The draft waiver for India at the Nuclear Suppliers Group may go down to the wire with some countries holding on to their reservations as the US pushed hard to forge a consensus.
As the 45-nation group met for the second day to consider an exemption for India, frantic efforts were on both by Indian and US officials to persuade the skeptic members to shed their opposition and give a green signal to enable the Indo-US nuclear deal to go forward. The nuclear cartel's decision on the issue can make or break India's prospects of doing nuclear commerce with the international community after 34 years.
As the US said the talks have progressed, senior Indian officials met representatives of the few member countries of the NSG in an effort to persuade them to support the waiver for New Delhi. The informal parleys ahead of the second day of the NSG discussions came as delegates to the body expressed optimism over a consensus to bring India into the nuclear fold.
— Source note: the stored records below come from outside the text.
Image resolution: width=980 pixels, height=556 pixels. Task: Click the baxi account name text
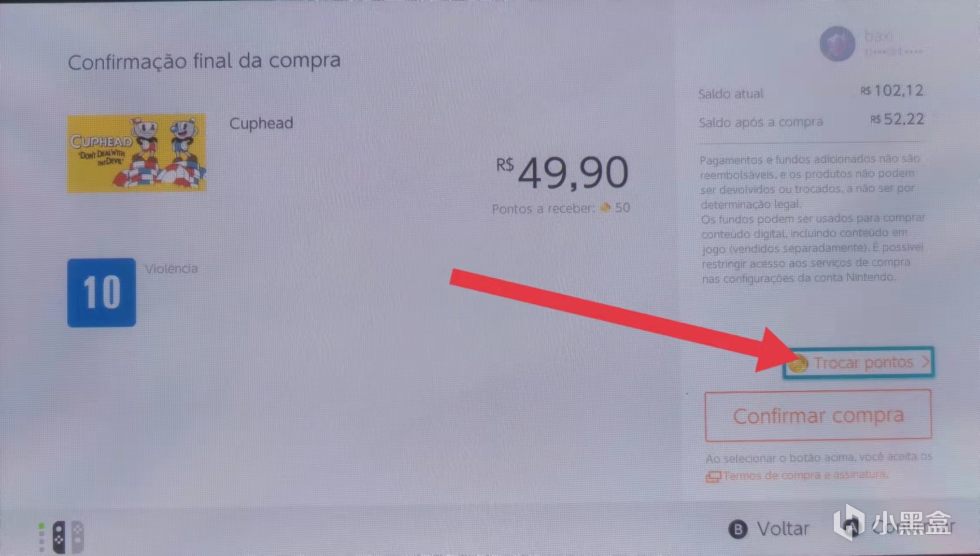tap(879, 36)
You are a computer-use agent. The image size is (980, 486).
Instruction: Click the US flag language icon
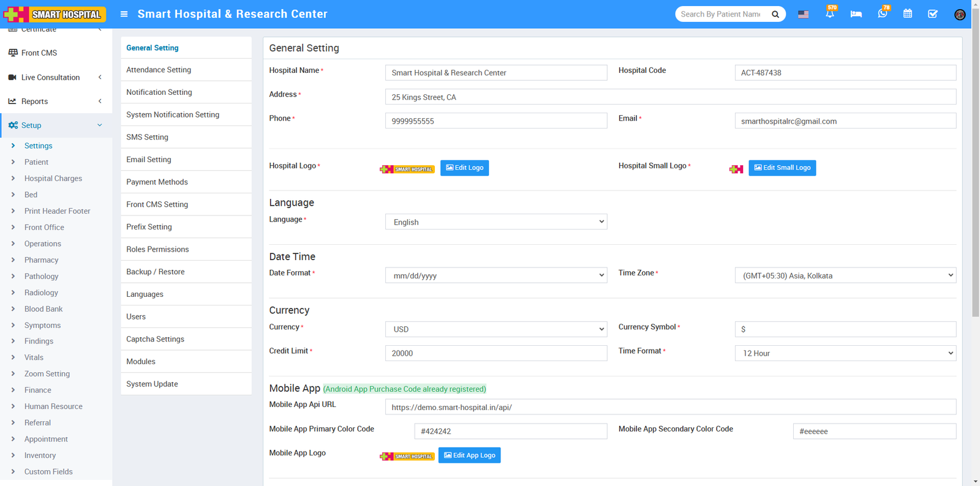point(803,14)
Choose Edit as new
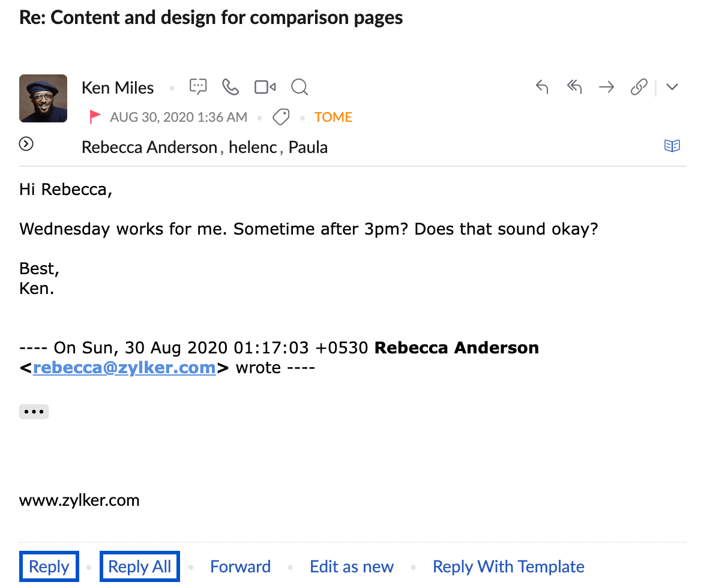Image resolution: width=707 pixels, height=588 pixels. (352, 566)
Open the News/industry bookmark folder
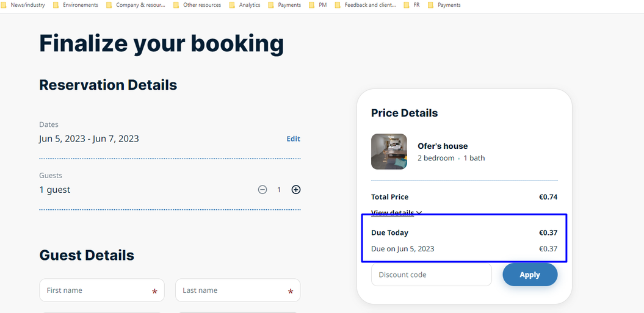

"We are close to a consensus. There may be a statement for the press today," a western diplomat, who refused to be identified either by name or country, said after the delegates considered a revised US draft waiver. The draft waiver included provisions like the NSG Chair informing the nuclear club about India's adherence to its guidelines after holding consultations with the country, a move aimed at pacifying countries having reservations. Asked about the countries that have raised questions and expressed reservations over a clean waiver, the diplomat said they are positive and flexible.
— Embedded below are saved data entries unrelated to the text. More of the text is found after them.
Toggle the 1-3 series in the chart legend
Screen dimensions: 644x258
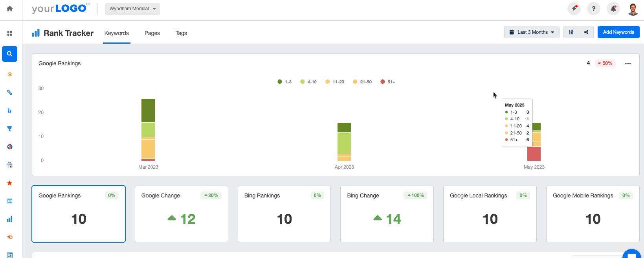coord(284,82)
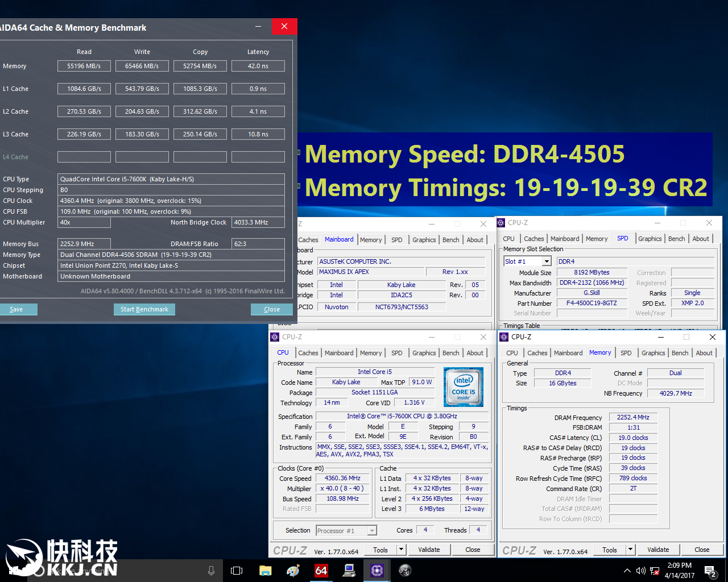Click Save in AIDA64 benchmark window
728x582 pixels.
16,309
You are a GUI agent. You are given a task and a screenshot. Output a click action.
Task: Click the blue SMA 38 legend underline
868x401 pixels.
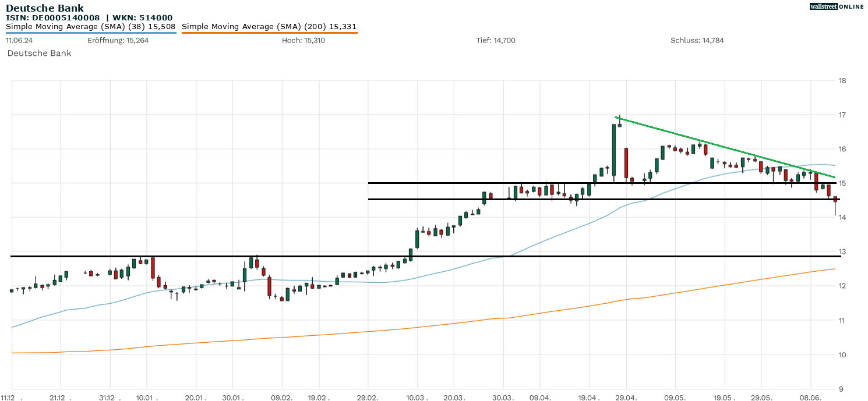(90, 33)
"I believe we are making steady progress in this process and we will continue to make progress," US Undersecretary of State William Burns had said at the end of the first round. An NSG waiver is a key step in the operationalisation of the nuclear deal which will go to the US Congress for approval once the atomic cartel gives the green light. Foreign Secretary Shiv Shankar Menon and Prime Minister's Special Envoy Shyam Saran met diplomats of dissenting countries soon after the deliberations of the opening day of the two-day meeting of the NSG concluded on Friday, in an attempt to allay their apprehensions.
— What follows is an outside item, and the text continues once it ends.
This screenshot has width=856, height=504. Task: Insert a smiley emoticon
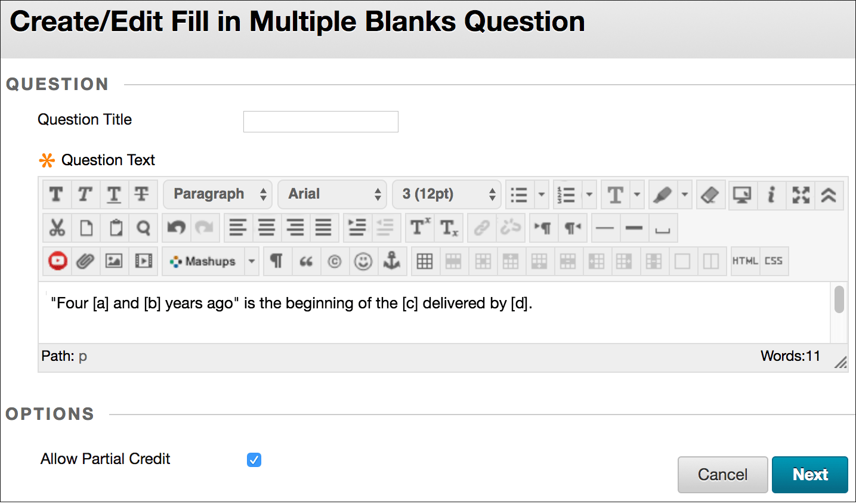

Some members of the grouping are still resisting the contentious issues whether or not there should be a ban on testing in the NSG waiver. The skeptic countries want the NSG waiver to have a clause for termination of cooperation if India were to conduct a nuclear test.
India is strongly opposed to such conditions being included in the NSG exemption and a compromise language in the draft waiver is being worked out. Diplomats are expected to informally hammer out an acceptable formulation which can be brought to the table today. Some of them were confident of a breakthrough without the NSG having to meet for the third time to consider the revised American draft. The revised draft was prepared by the US in consultation with India after at least 15 countries sought amendments in the original text during the last NSG meeting on August 21-22.